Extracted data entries
┌──

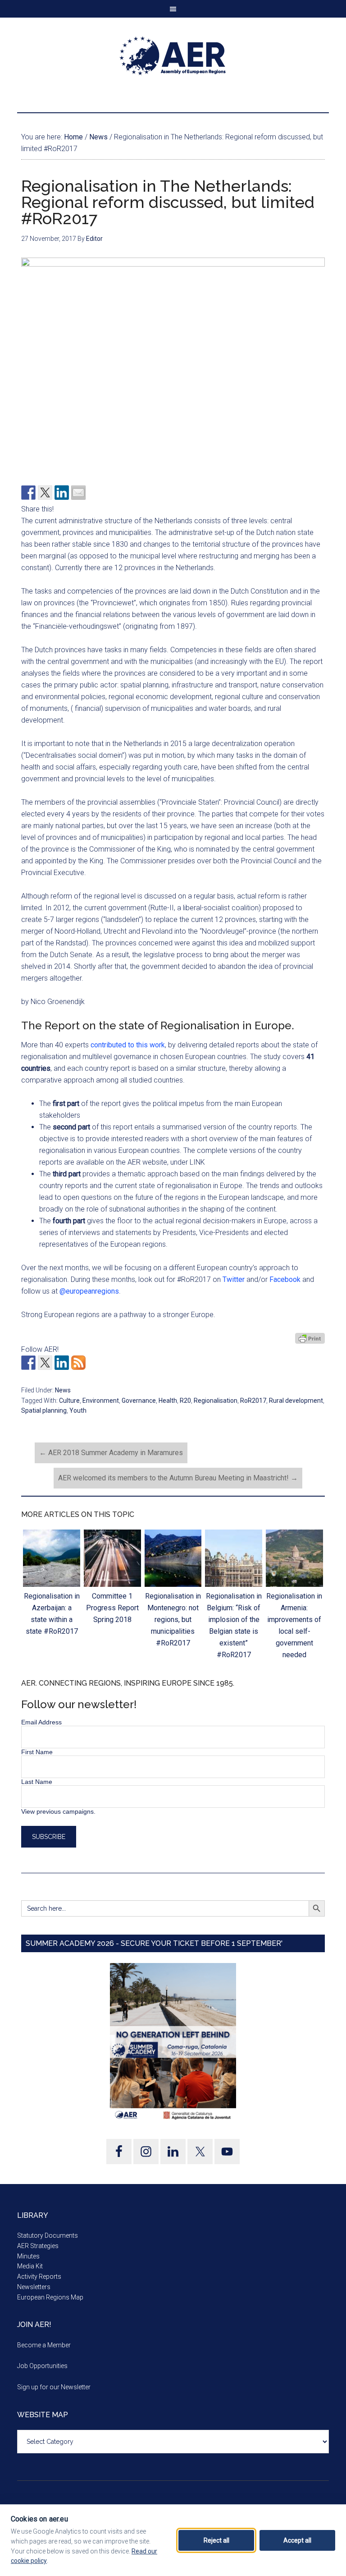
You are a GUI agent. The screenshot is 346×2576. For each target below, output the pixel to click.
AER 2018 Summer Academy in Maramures (111, 1452)
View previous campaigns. (58, 1811)
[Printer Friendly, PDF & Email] (310, 1337)
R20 (185, 1400)
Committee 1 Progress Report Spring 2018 (112, 1608)
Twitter (234, 1279)
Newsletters (33, 2286)
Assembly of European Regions (172, 56)
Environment (100, 1400)
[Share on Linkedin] (62, 492)
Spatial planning (44, 1410)
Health (168, 1400)
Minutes (28, 2256)
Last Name (36, 1781)
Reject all (216, 2540)
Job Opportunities (42, 2365)
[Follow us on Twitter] (45, 1362)
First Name (37, 1752)
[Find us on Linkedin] (62, 1362)
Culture (69, 1400)
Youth (77, 1410)
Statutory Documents (47, 2235)
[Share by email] (78, 492)
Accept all (297, 2540)
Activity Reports (39, 2276)
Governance (139, 1400)
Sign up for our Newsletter (54, 2387)
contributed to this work (128, 1045)
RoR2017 (253, 1400)
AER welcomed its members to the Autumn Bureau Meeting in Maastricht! (178, 1478)
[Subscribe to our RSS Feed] (78, 1362)
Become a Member (44, 2345)
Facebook (284, 1279)
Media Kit (30, 2266)
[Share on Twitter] (45, 492)
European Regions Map (50, 2297)
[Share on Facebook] (28, 492)
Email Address (41, 1722)
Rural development (296, 1400)
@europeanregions (89, 1291)
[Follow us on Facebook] (28, 1362)
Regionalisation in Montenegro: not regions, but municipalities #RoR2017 (173, 1619)
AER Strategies (38, 2245)
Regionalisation (215, 1400)
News (63, 1390)
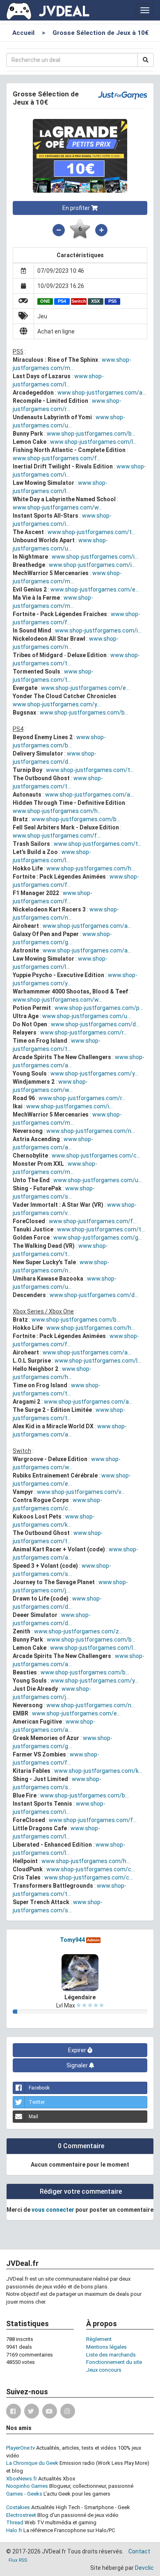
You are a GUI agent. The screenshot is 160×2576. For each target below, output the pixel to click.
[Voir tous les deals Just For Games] (122, 94)
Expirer (77, 2050)
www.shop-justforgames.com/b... (91, 433)
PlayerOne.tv (20, 2448)
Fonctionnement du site (114, 2362)
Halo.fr (14, 2530)
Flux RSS (18, 2560)
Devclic (144, 2568)
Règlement (99, 2339)
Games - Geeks (24, 2494)
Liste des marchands (111, 2355)
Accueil (23, 33)
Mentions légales (106, 2347)
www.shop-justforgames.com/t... (91, 532)
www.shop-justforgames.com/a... (101, 392)
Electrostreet (21, 2515)
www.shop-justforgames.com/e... (94, 589)
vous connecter (53, 2209)
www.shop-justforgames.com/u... (86, 1016)
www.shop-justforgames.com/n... (90, 1131)
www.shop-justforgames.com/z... (78, 1631)
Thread (14, 2522)
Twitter (37, 2102)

└──

**TRY IT:** Look through the entries above, and wherever a line holds the string "screenshot", copy it.

**REPLY:**
You are a GUI agent. The screenshot is 346×2576. For each target below, output the pixel to click.
You are a GUI agent. The screenshot is 160×2576. For each target below, output the pixel to click.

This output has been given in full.